:: Entries ::

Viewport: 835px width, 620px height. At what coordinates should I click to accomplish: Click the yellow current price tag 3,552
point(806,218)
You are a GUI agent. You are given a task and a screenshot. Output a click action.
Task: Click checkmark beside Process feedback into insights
...
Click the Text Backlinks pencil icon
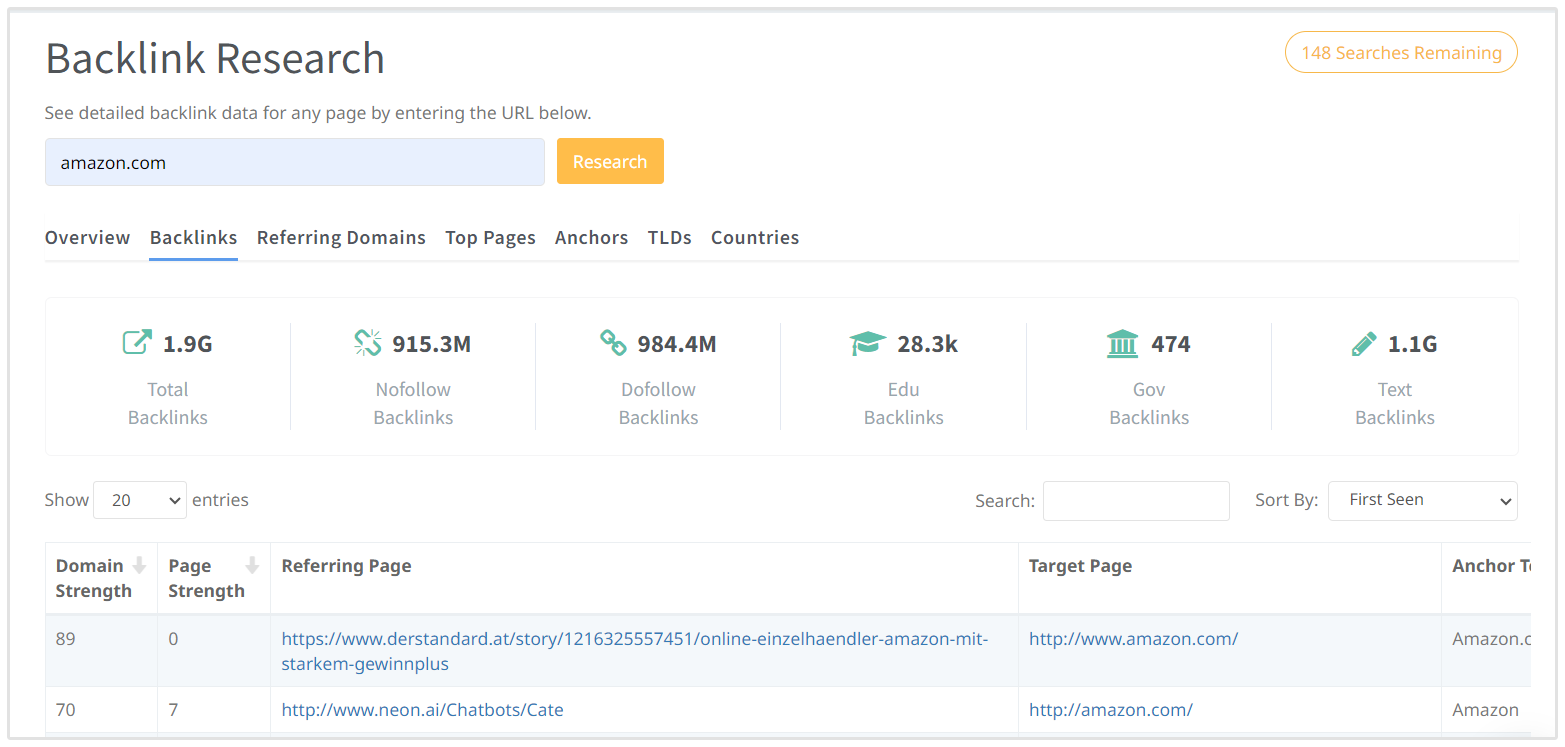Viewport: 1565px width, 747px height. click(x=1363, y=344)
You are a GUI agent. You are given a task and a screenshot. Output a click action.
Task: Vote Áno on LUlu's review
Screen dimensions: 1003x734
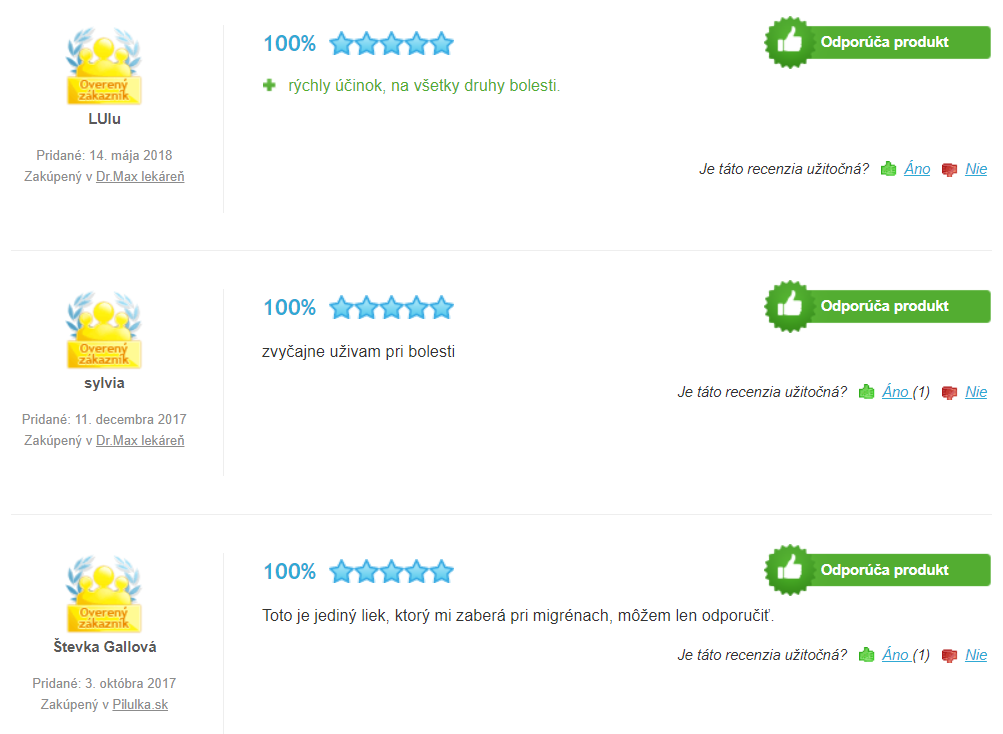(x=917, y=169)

:: Description of the task ::
Express the rows starting at the line that contains "Viewport: 835px width, 620px" and ending at the line that contains "Task: Click checkmark" as a numbered list, leaving out blank lines.

:: Output of the task ::
1. Viewport: 835px width, 620px height. At what coordinates should I click to accomplish: Click the yellow current price tag 3,552
2. point(806,218)
3. You are a GUI agent. You are given a task and a screenshot. Output a click action.
4. Task: Click checkmark beside Process feedback into insights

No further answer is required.